El costo de la restauración supera el
millón de dólares, monto que fue patrocinado por tres entidades: la Embajada
Norteamericana, la orden Carmelita a nivel Internacional y los feligreses.
El
trabajo se realizó en tres fases La
primera fase del trabajo se llevó adelante el 2015, con la entrega de la
restauración de la iglesia. Una fue la restauración de la pintura mural. “No se trata de papel tapiz.
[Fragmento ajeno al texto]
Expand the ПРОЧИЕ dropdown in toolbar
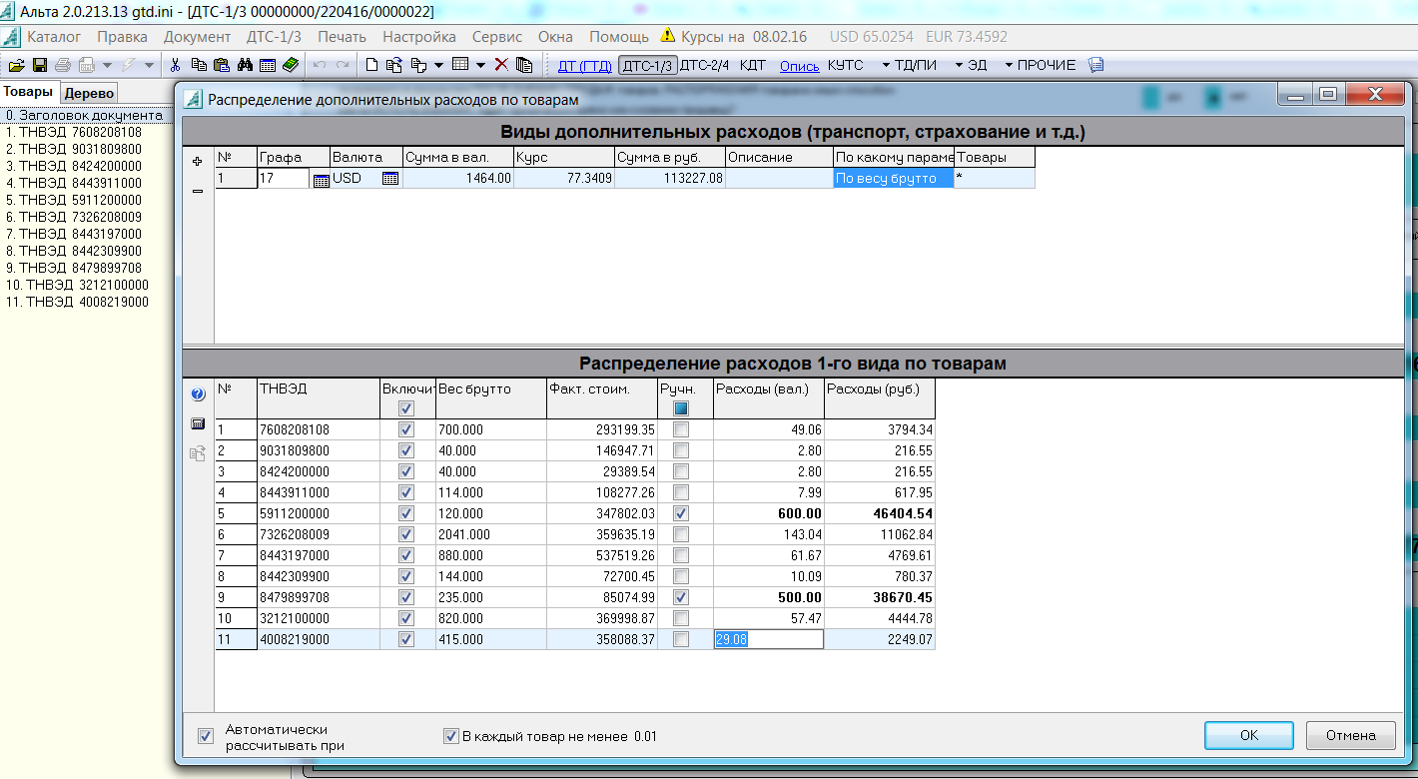This screenshot has width=1418, height=779. [x=1039, y=65]
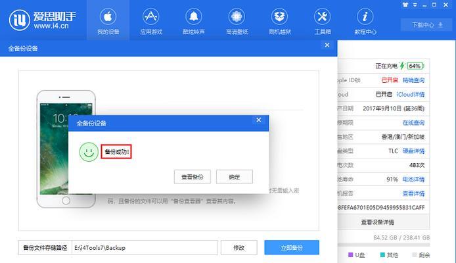Open the iCloud详情 link
The width and height of the screenshot is (456, 263).
pyautogui.click(x=414, y=94)
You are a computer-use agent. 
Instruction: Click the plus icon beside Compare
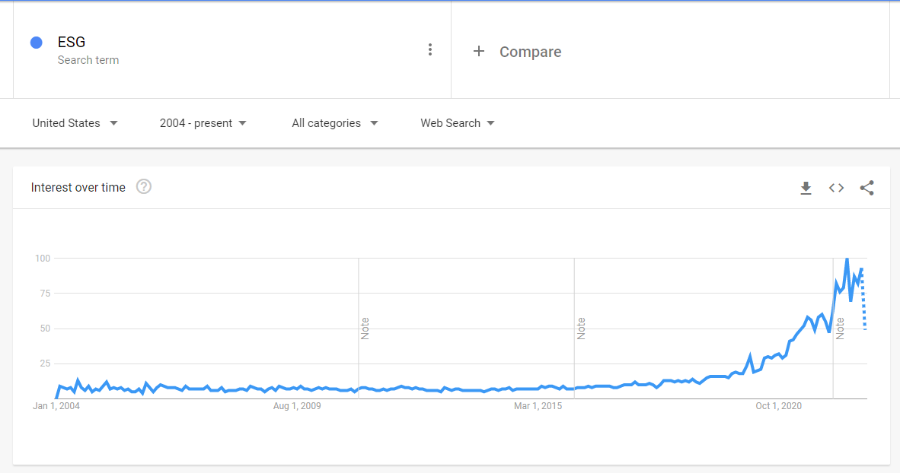coord(479,52)
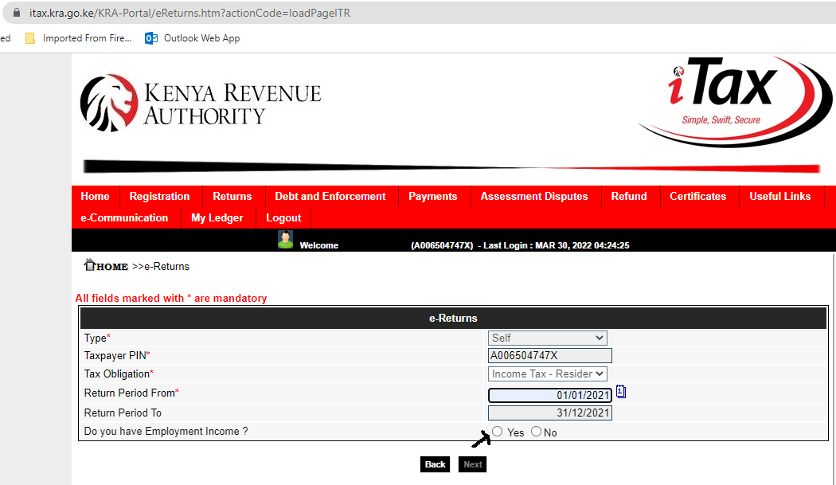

Todo está pintado en las paredes y eso lo hicimos pieza por pieza”, manifestó
el arquitecto Mario Moscoso, responsable de la obra.
Las
pinturas pertenecen a la Escuela Potosina y Sucrense de la época, al menos 12
cuadros ya han sido restaurados por profesionales y estarán en exposición,
mientras que en paralelo se prosigue con otras tareas de restauración que
permitirán ampliar la muestra del Museo de Arte Sacro.
El
arquitecto Simone Pietro Rinaldi, ayudante supervisor del Padre Guzmán, explica
que las pinturas que se expondrán son escenas de la vida de Jesús y de algunos
santos, realizadas por artistas anónimos.
Esta segunda fase del
proyecto en 2016 contempla la intervención del convento, cuya construcción data
de 1760. Se efectuó el arreglo del patio central, los claustros, la cubierta,
las salas, celdas de las hermanas, el patio de restauración y la fachada
principal. frente al avance de obras, los encargados del museo cerraron
parcialmente las visitas. A mediados del 2017 se optó por el cierre total.
El
padre Guzmán, en una visita previa a la apertura al público, destaca el carisma
especial y vocación de las hermanas Carmelitas. “Conlleva una gracia inmensa el
vivir este estilo de vida de oración, trabajo y vida fraterna consagrada en una
comunidad, pero es un camino de alegría profunda y fe el estar unido a Jesús en
intimidad durante toda la jornada en esta vida sencilla y pobre… Eso es ya dar
fruto y vida al mundo”.
Ciertamente,
los visitantes podrán aprender de las rutinas y hábitos de las Carmelitas que
“son como tú y como yo. Aman a los hombres y por ello precisamente estuvieron
aquí. Sí, es difícil, se nos escapa, es un misterio, pero tan vivo y humano a
la vez”.
Las
puertas del claustro de Santa Teresa, en el centro de Cochabamba, se abre al
público desde las 9:00 – 12:00 y de 14:00 – 17:00, de lunes a sábado.